5M chart of the EUR/USD pair
You can clearly see on the 5-minute timeframe what we meant by saying above that the pair often reversed. The price managed to form five signals around the same level of 1.0221 during the European trading session - a sign of a flat. The movements during the US trading session were more stable and only one signal was formed. Let's sort it out in order. The first two signals around the 1.0221 level were false. In the first case, the price could not move even 15 points in the right direction; in the second case, it still passed the required distance to be able to set Stop Loss to breakeven. Three subsequent signals around 1.0221 should have been ignored. The signal to buy near the level of 1.0156 was formed quite late, but one could still try to work it out, especially since we managed to set Stop Loss to breakeven right away, so there was no risk. As a result, the price returned to the level of 1.0221, and the profit on this deal more than covered the morning loss, and the day ended with a total profit, albeit a small one.
How to trade on Monday:
There is no upward trend or downward trend on the 30-minute timeframe at this time. There is no clear flat either, so the overall technical picture is as confusing and incomprehensible as possible. Two meetings of central banks failed to help traders answer the question of what to do now with the pair, so the incomprehensible movement may continue for some time. On the 5-minute TF tomorrow, it is recommended to trade at the levels of 1.0000, 1.0072, 1.0123, 1.0156, 1.0221, 1.0269-1.0277, 1.0354. When passing 15 points in the right direction, you should set Stop Loss to breakeven. There are no major events or reports planned for Monday in either the US or the EU. Thus, given the general nature of the movement, it is quite possible that the pair will trade reluctantly and mostly sideways.

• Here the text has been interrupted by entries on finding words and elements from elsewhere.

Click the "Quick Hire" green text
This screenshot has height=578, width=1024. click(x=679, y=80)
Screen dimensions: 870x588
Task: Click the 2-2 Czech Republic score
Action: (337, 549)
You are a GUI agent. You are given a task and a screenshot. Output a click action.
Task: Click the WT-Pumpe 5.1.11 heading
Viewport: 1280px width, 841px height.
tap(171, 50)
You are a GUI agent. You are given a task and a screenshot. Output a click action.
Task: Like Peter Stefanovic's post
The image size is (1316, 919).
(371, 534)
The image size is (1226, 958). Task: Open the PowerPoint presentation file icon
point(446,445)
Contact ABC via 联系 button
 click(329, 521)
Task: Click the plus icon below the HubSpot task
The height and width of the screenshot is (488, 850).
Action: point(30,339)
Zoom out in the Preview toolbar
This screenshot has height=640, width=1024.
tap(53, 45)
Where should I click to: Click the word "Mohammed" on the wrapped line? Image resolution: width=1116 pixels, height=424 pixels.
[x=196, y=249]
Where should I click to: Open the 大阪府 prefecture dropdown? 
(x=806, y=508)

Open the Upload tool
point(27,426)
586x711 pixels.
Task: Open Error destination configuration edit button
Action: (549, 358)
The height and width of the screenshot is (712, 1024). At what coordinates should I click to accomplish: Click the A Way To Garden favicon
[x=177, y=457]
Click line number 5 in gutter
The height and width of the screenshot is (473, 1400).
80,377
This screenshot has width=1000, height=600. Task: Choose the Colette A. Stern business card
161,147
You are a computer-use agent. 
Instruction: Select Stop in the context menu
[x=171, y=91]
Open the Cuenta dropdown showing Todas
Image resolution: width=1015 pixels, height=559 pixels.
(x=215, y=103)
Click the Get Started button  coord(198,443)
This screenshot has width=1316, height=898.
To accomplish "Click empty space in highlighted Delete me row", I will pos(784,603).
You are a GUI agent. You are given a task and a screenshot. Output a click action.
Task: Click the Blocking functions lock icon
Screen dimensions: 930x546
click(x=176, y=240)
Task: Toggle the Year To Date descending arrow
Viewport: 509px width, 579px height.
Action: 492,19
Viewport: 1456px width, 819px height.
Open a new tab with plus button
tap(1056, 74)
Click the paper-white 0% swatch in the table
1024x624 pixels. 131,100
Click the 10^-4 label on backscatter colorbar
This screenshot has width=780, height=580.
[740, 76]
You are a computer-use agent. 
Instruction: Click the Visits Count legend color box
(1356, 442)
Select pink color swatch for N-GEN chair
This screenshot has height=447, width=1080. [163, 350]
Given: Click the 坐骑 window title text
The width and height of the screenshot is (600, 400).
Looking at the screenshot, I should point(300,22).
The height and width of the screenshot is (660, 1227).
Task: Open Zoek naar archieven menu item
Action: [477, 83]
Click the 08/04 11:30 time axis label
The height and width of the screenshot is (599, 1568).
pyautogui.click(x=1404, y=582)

Basic rules of the trading system:
1) The signal strength is calculated by the time it took to form the signal (bounce or overcome the level). The less time it took, the stronger the signal.
2) If two or more deals were opened near a certain level based on false signals (which did not trigger Take Profit or the nearest target level), then all subsequent signals from this level should be ignored.
3) In a flat, any pair can form a lot of false signals or not form them at all. But in any case, at the first signs of a flat, it is better to stop trading.
4) Trade deals are opened in the time period between the beginning of the European session and until the middle of the US one, when all deals must be closed manually.
5) On the 30-minute TF, using signals from the MACD indicator, you can trade only if there is good volatility and a trend, which is confirmed by a trend line or a trend channel.
6) If two levels are located too close to each other (from 5 to 15 points), then they should be considered as an area of support or resistance.
On the chart:
Support and Resistance Levels are the Levels that serve as targets when buying or selling the pair. You can place Take Profit near these levels.
Red lines are the channels or trend lines that display the current trend and show in which direction it is better to trade now.
The MACD indicator (14,22,3) consists of a histogram and a signal line. When they cross, this is a signal to enter the market. It is recommended to use this indicator in combination with trend lines (channels and trend lines).
Important speeches and reports (always contained in the news calendar) can greatly influence the movement of a currency pair. Therefore, during their exit, it is recommended to trade as carefully as possible or exit the market in order to avoid a sharp price reversal against the previous movement.
Beginners on Forex should remember that not every single trade has to be profitable. The development of a clear strategy and money management are the key to success in trading over a long period of time.